In squadra ci sono persone di età diverse, con patologie di differenti di varia gravità, c’è chi prende psicofarmaci da quando era ragazzino; chi si è danneggiato in un passato di stupefacenti; chi sente le voci e manifesta schizofrenie tipiche e atipitiche; chi teme il contatto fisico. Santo Rullo è nato ne 1961, si è laureato in medicina e specializzato in psichiatria, è medico responsabile Amministrazione di Roma Capitale, è stato primario Psichiatra presso una Casa di Cura Neuropsichiatrica di Roma e Coordinatore di un Centro Collaboratore con l’Organizzazione Mondiale della Sanità ed è convinto che lo sport rappresenti un’importante coadiuvante terapeutico, oltreché un importantissimo fattore di contrasto nei confronti dello stigma sociale che ancora accompagna la patologia psichiatrica. A chi in una precedente intervista gli chiedeva le ragioni della funzione terapeutica del calcio, rilasciata a  Maria Leduisi, di Mediterraneocronaca.it, spiegava che «lo sport rappresenta da un lato un’opportunità per osservare lo stretto rapporto che lega le tre dimensioni che connotano la salute psicofisica dell’essere umano: mente, corpo e vita sociale; dall’altro lato rappresenta un luogo dell’azione e della relazione contrapposto ai “non luoghi” del disagio mentale e dell’isolamento. Lo sport è facilmente accessibile, stimola l’autostima e l’autoconsapevolezza, incoraggia la socializzazione, l’appartenenza al gruppo e la coesione sociale, in particolare in situazioni di vulnerabilità e fragilità».

La storia di Crazy for football ha in realtà radici lontane, che affondano assai più indietro del 2016 e del primo Mondiale giocato quando l’esperienza è stata portata a conoscenza del grande pubblico: era il 2004 quando Francesco Trento e Volfango De Blasi, con la collaborazione di Santo Rullo, realizzavano un documentario intitolato Matti per il calcio, nel qualche si raccontava l’esperienza del Gabbiano, una squadra di calcio a 5 composta integralmente di pazienti psichiatrici che cercavano sul campo una nuova integrazione. Quell’esperienza conosciuta all’estero aveva affascinato alcuni psichiatri giapponesi che nel 2015 incontrarono Rullo, vennero a Roma a conoscere da vicino la sua attività e tornarono in patria intenzionati a organizzare in patria un Mondiale di calcio a 5 per persone con patologie psichiatriche. Dalla partecipazione al Mondiale sono nati il documentario Crazy for football, che nel 2017 è stato premiato con il David di Donatello e il libro omonimo, entrambi firmati dagli stessi autori che avevano fatto conoscere la storia del Gabbiano.

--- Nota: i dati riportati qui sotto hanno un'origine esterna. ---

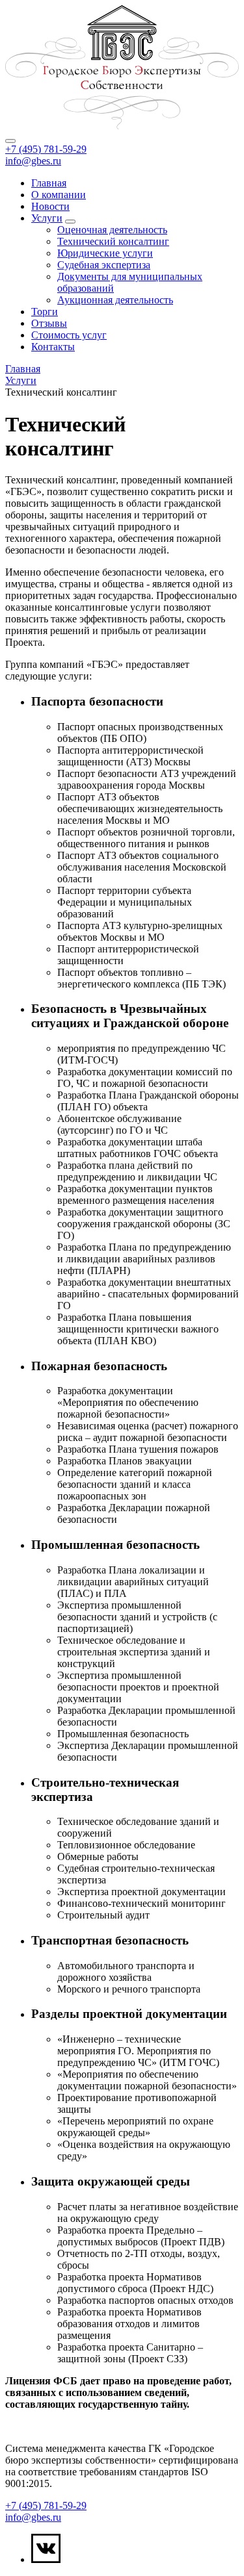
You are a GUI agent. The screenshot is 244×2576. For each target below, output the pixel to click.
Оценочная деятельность (112, 229)
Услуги (46, 217)
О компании (58, 194)
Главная (48, 182)
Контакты (53, 346)
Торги (44, 311)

Volfango De Blasi è anche il regista e autore del soggetto del film Rai in onda il primo di novembre 2021. In mezzo c’è stata tanta strada, su tutto un altro Mondiale a 9 squadre è stato giocato in casa e vinto dall’Italia nel 2018, mentre quello del 2020 è stato rinviato causa Covid. Intanto però sono ripartite le selezioni, prossima tappa il 6 novembre a Bari. Tutte le informazioni sono disponibili sul sito ufficiale di Crazy for football. Le selezioni sono aperte a ragazzi con patologia psichiatrica certificata provenienti da tutta Italia. La rosa dell’Italia si compone di 25 giocatori.

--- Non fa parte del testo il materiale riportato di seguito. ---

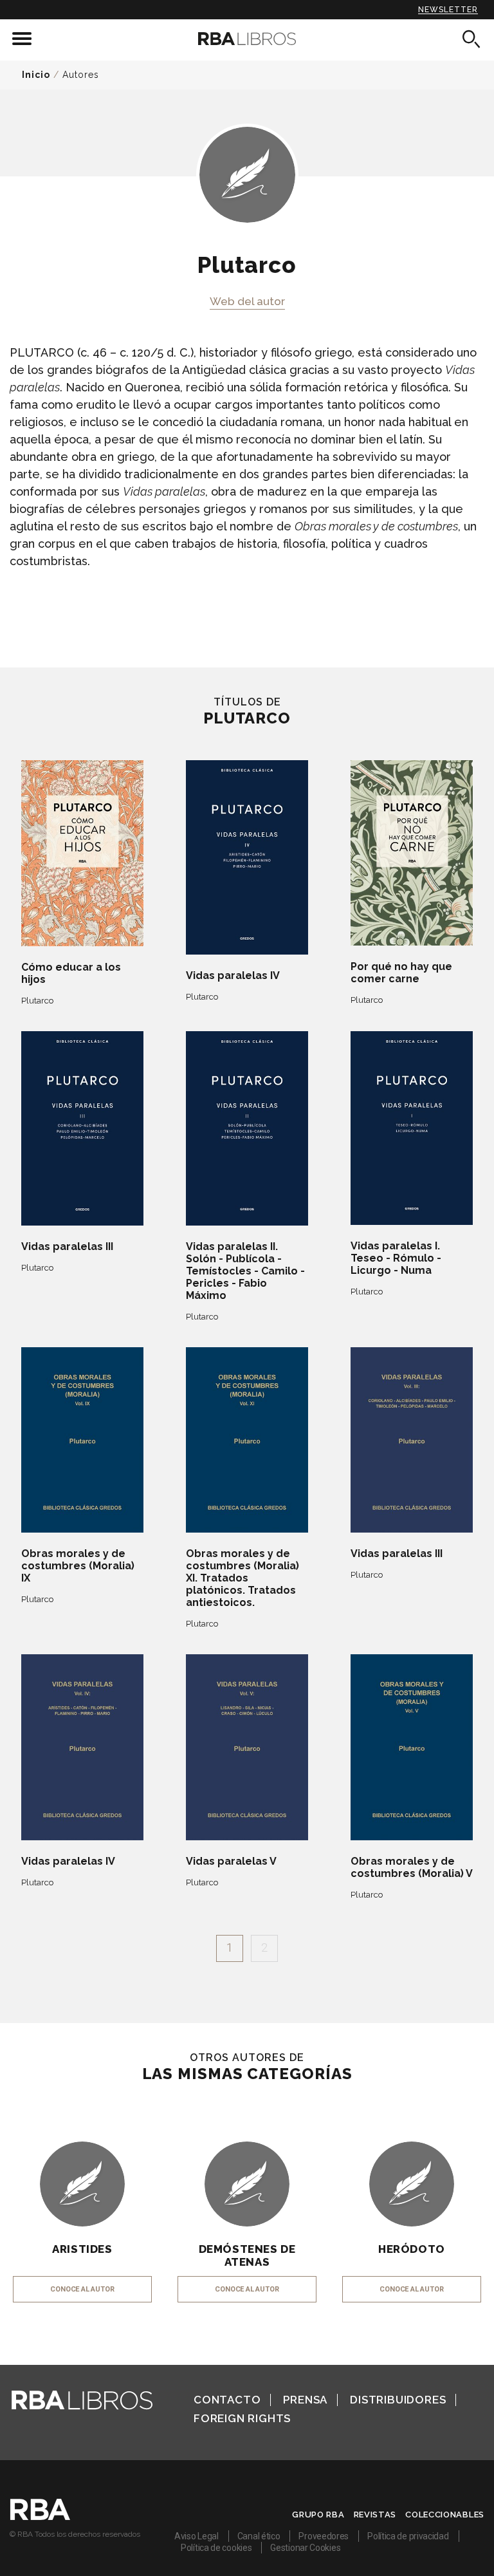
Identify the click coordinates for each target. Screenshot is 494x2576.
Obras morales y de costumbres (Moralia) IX (77, 1565)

La squadra si riunisce periodicamente in diverse città d’Italia per preparare il Mondiale, altrimenti detto per via del sogno di cui si parlava in precedenza: Dream World Cup (Coppa del mondo dei sogni). I raduni, sul modello di quelli della Nazionale maggiore di calcio, durano in genere cinque giorni e si svolgono quattro volte l’anno, prevedono visite mediche, allenamenti, svago e partite amichevoli. I destinatari della convocazione, che avviene con largo anticipo, ricevono l’equipaggiamento e si spostano con i servizi messi a disposizione dell’organizzazione. Santo Rullo in virtù di questa sua attività è presidente dell’International football committee on mental health. E quando qualcuno del pallone che conta gli fa i complimenti per il suo calcio “integrato”, risponde sorridendo: «Noi facciamo calcio con una squadra composta integralmente di “matti”, siete voi a fare calcio integrato, almeno a giudicare da certe reazioni che si vedono sui campi che contano dopo una sostituzione, accanto a tanti sani qualche matto c’è anche sui vostri campi».